A prospective study conducted in Japan by Habara et al. concluded that DCBs are associated with reduced angiographic late lumen loss (0.18 ±0.45 mm vs. 0.72 ±0.55 mm; p = 0.001), resulting in a notable decline in TLR (8.7% vs. 62.5%; p = 0.0001) [63]. These findings are also supported by the PEPCAD-DES trial involving 110 patients, demonstrating the superiority of DCB angioplasty over plain balloon angioplasty in patients with any type of DES-ISR. The trial indicated late lumen loss (0.43 ±0.61 mm vs. 1.03 ±0.77 mm; p < 0.001) and reduced TLR rates (15.3% vs. 36.8%; p = 0.005) without catch-up at the 3-year follow-up [64, 65]. The ISAR-DESIRE 3 trial enrolled 402 patients and compared paclitaxel-coated balloons (n = 137), paclitaxel-eluting stents (n = 131), and plain balloon angioplasty (n = 134) in patients with DES-ISR. The study concluded that the drug-DCB was non-inferior to DES (p < 0.05) regarding percentage diameter stenosis. Both DCB and DES were superior to the plain balloon angioplasty (plain balloon: 54.1% ±25.0% vs. DCB: 37.4% ±21.8% vs. DES: 38.0% ±21.5%; p < 0.0001 for DCB, DES vs. plain balloon) [66]. A 3-year comparative follow-up of the same study showed no significant differences in TLR, and that paclitaxel-eluting balloons remained superior to plain balloon angioplasty [67]. A recent 10-year follow-up analysis of the ISAR-DESIRE 3 trial by Giacoppo et al., showed the occurrence of the composite endpoint, including all-cause mortality, MI, target lesion thrombosis, or TLR lower in both the DCB and DES compared with the plain balloon group (DCB: 55.9% vs. DES: 62.4% vs. plain balloon; p < 0.001). TLR was significantly lower in both the DCB and DES cohorts when compared with the plain balloon group, revealing no significant difference between the DCB and DES groups [68].

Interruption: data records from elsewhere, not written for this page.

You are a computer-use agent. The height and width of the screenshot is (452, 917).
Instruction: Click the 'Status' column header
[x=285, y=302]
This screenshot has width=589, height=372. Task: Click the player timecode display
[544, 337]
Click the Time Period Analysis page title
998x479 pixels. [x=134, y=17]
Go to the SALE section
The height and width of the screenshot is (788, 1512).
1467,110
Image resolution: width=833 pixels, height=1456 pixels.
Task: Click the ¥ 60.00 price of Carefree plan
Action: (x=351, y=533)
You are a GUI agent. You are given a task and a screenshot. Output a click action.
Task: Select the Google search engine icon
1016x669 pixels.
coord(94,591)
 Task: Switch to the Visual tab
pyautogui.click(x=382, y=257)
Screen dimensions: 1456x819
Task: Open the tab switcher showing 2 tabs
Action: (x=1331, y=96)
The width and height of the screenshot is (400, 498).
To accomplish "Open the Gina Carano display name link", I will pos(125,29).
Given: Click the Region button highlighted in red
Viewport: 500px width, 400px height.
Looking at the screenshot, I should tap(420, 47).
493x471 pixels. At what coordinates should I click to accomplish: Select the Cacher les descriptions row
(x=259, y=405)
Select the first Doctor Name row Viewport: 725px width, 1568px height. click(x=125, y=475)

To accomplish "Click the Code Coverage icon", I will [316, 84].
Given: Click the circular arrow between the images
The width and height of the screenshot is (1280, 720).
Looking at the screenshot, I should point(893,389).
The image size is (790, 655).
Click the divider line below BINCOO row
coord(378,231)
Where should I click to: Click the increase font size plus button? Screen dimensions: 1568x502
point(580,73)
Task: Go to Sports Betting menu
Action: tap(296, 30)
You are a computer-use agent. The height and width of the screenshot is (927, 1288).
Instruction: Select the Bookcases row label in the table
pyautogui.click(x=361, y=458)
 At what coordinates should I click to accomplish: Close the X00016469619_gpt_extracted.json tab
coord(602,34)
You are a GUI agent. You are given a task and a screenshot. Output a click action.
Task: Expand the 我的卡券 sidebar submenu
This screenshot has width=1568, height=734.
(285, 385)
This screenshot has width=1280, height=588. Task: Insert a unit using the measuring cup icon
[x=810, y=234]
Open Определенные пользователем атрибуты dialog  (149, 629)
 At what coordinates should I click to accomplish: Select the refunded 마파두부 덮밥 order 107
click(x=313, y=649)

The management of SISR differs significantly between Europe, where DCBs are the standard of care for such patients, and the United States, where the FDA has not yet approved DCBs for DES-ISR. There have been randomized control trials (ISAR-DESIRE 3, PEPCAD, RIBS IV, RESTORE, and BIOLUX), which compared the outcomes of DCB vs. DES in patients with DES-ISR, several of which were powered for clinical endpoints [66, 69-72]. Two other meta-analysis by Giacoppo et al. and Zhu et al. demonstrated that DES implantation was superior to DCB angioplasty in terms of TLR in patients with DES-ISR [68, 73]. Additionally, findings from these studies sparked controversy, given substantial variability observed in several dimensions of these trials, including generation of DES used in the repeat stenting group, participant characteristics, and type of restenosis stent [73]. The controversy surrounding this matter proves challenging to resolve definitively and will require further investigations, especially with an extended follow-up duration, to conclusively assess the efficacy and safety of DES in comparison with DCB for DES-ISR. In this uncertainty, IVBT remains an attractive efficacious primary modality.
Limitations of IVBT
Despite its promising treatment response in patients with SISR, one of the main limitations is the late thrombosis, which is defined as thrombosis post-30 days of IVBT delivery [13, 74]. This can be addressed with dual antiplatelet therapy (DAPT), even though DAPT increases bleeding in high-risk individuals [75]. Other barriers include the additional professional personnel required for IVBT (radiation physicist and radiation oncologist), extensive training, costs of delivery device, catheters, and a secured radiation storage facility. Because of these factors, limited specialty facilities offer IVBT. Additionally, in our study there was no control group, as the patients identified had few options, and we considered that withholding active treatment by placebo or a silent control would be unethical.
Conclusions
Intravascular brachytherapy is a safe and effective treatment option for high-risk complex patients, with minimal procedural and post-procedural complications. It offers a treatment alternative for these patients unsuitable for conventional treatment options while providing the added benefit of symptomatic relief, enhancing their quality of life without administering additional pharmacological agents.